» Directive 1
According to the text on Sly & The Family Stone, what year did Joel Selvin's book first appear?

» Text extract

........

Their music changed pop history, but we've never known much about the
people who made it...until now.
"...a first-hand account of both the kaleidoscopic talent that drove
Stone to the top and attracted so many people to him, and the madness
that he soon descended into and never truly returned from, a victim of
ego, drug abuse sycophants and the era.... It amounts to a definitive
history of one of the rock generation's greatest and most tragic
artists." --Jem Aswad, Variety, "The Best Music Books of 2022"
"...the musical trajectory of Sly & The Family Stone, and especially
its namesake and leader, Sly Stone (born Sylvester Stewart), makes even
the most shocking episode of Behind the Music look like Nickelodeon
programming. Esteemed music journo Joel Selvin chronicles the good, the
bad, the ugly (and the really ugly), in a new reissue of his 1998
book, Sly & The Family Stone: An Oral History." --Bob Ruggiero,
Houston Press
Sly Stone shook the foundations of soul and turned it into a brand new
sound that influenced and liberated musicians as varied as Miles Davis,
Stevie Wonder, and Herbie Hancock. His group--consisting of Blacks and
whites, men and women--symbolized the Woodstock generation and crossed
over to dominate pop charts with anthems like "Everyday People," "Dance
to the Music," and "I Want to Take You Higher."

........

» Information shown
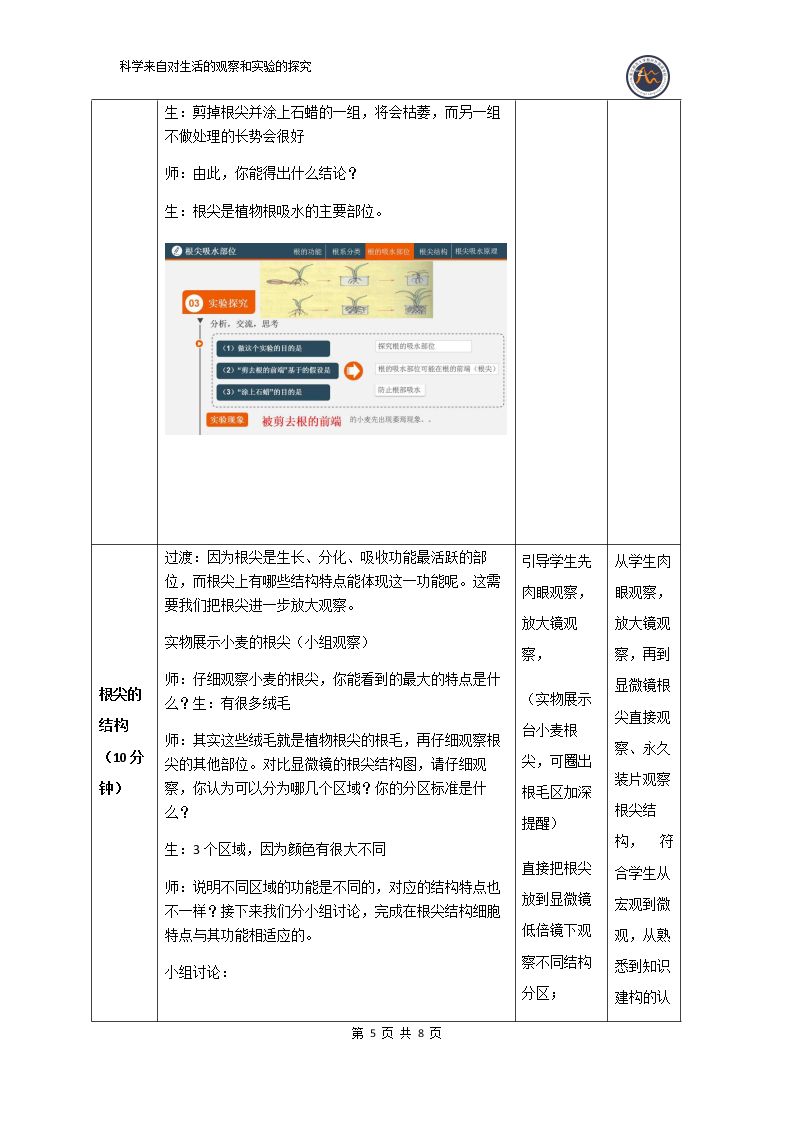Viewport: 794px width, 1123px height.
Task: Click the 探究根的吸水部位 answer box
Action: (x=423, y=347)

........

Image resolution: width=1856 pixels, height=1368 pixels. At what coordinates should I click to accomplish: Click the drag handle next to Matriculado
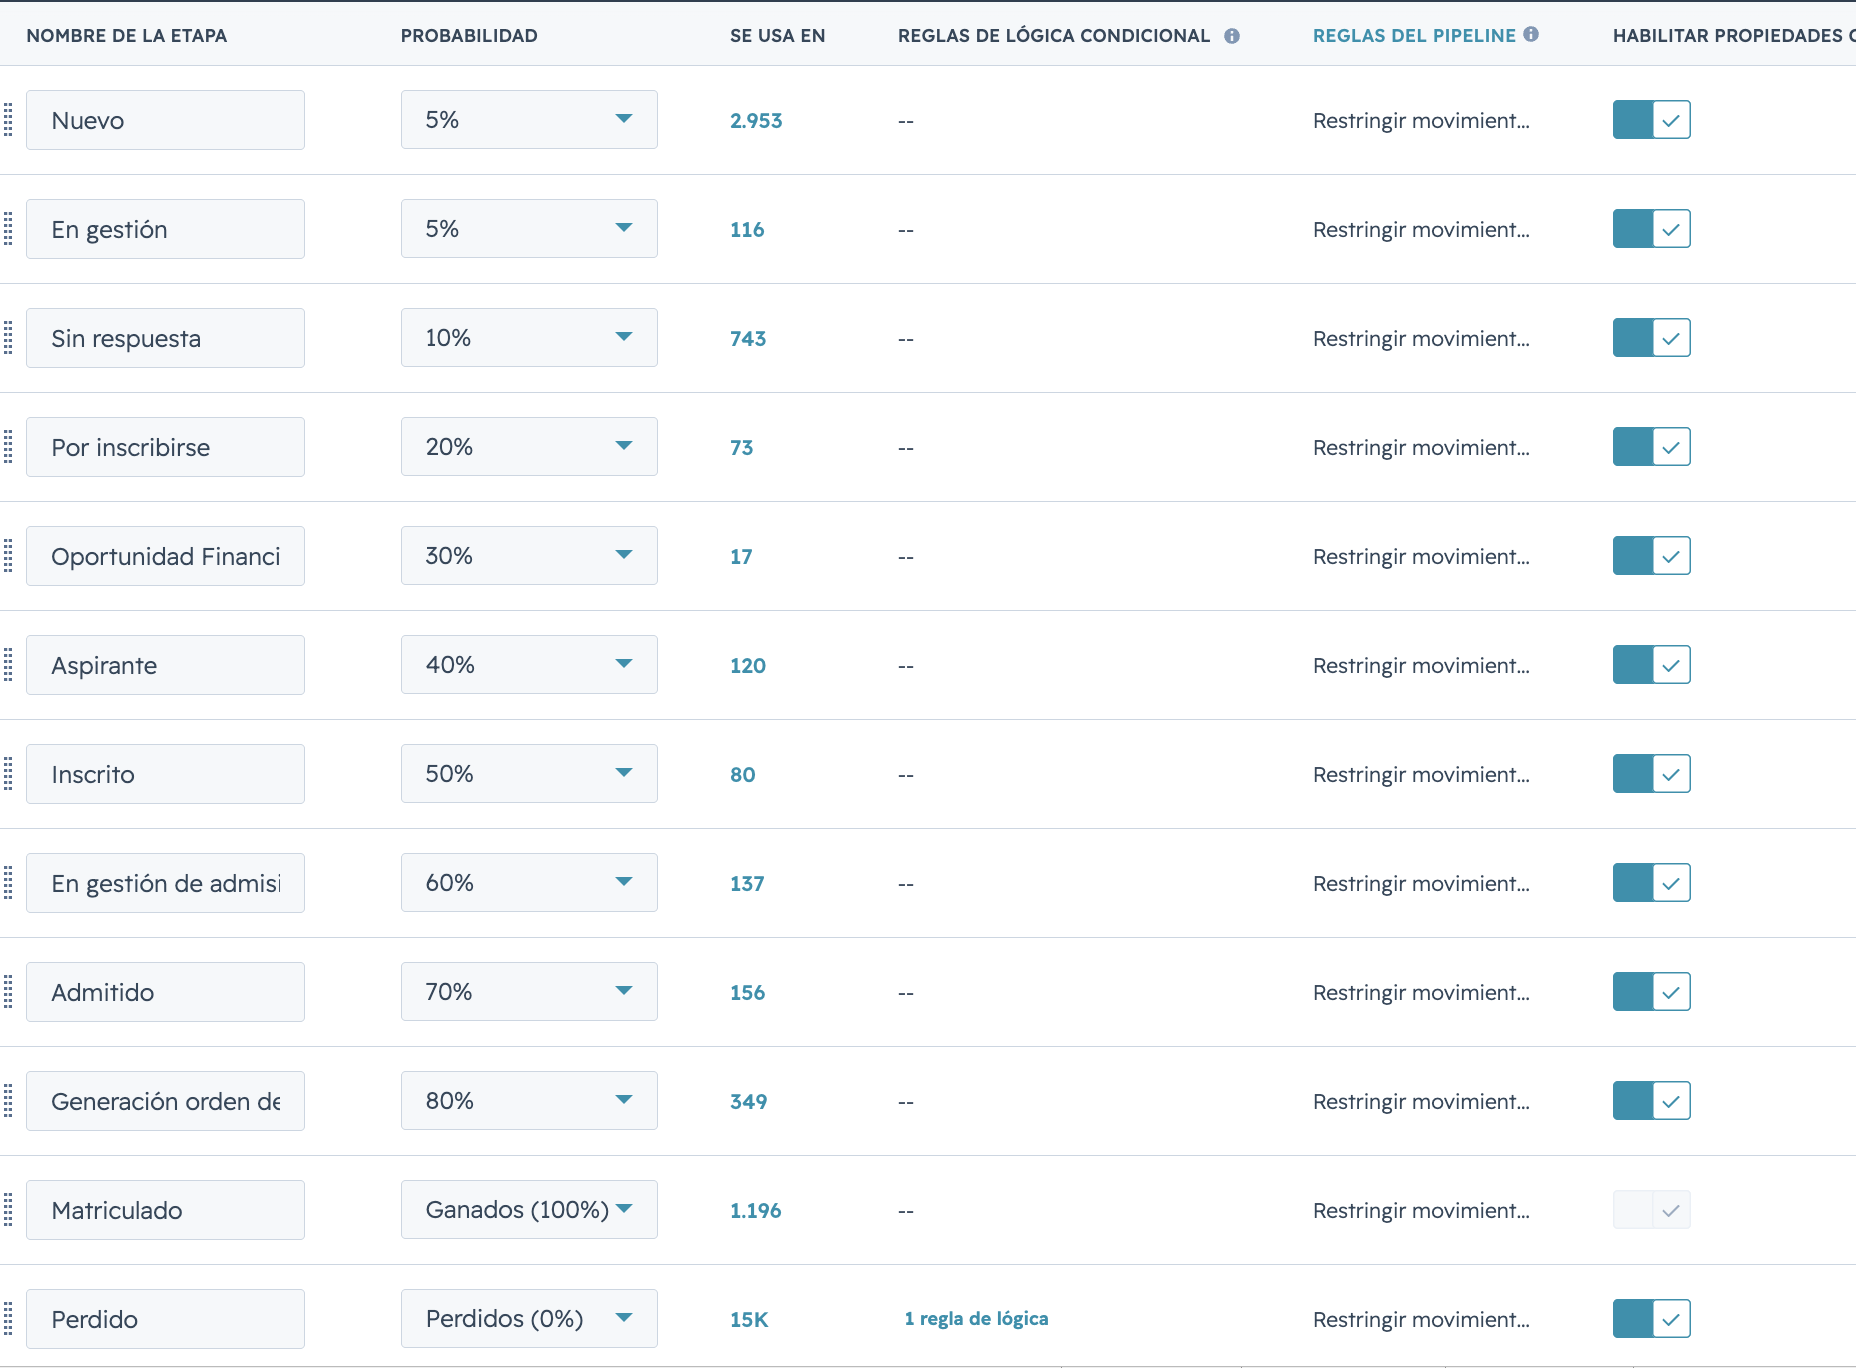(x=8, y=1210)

........

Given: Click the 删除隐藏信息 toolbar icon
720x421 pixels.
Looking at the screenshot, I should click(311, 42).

........

» Directive 2
Retype the entries from the line with "Viewport: 794px width, 1123px height." up to and including the line with "Action: (x=423, y=347)", and leave the pictures out.

» Full solution 1
1998

» Full solution 2
Viewport: 794px width, 1123px height.
Task: Click the 探究根的吸水部位 answer box
Action: (x=423, y=347)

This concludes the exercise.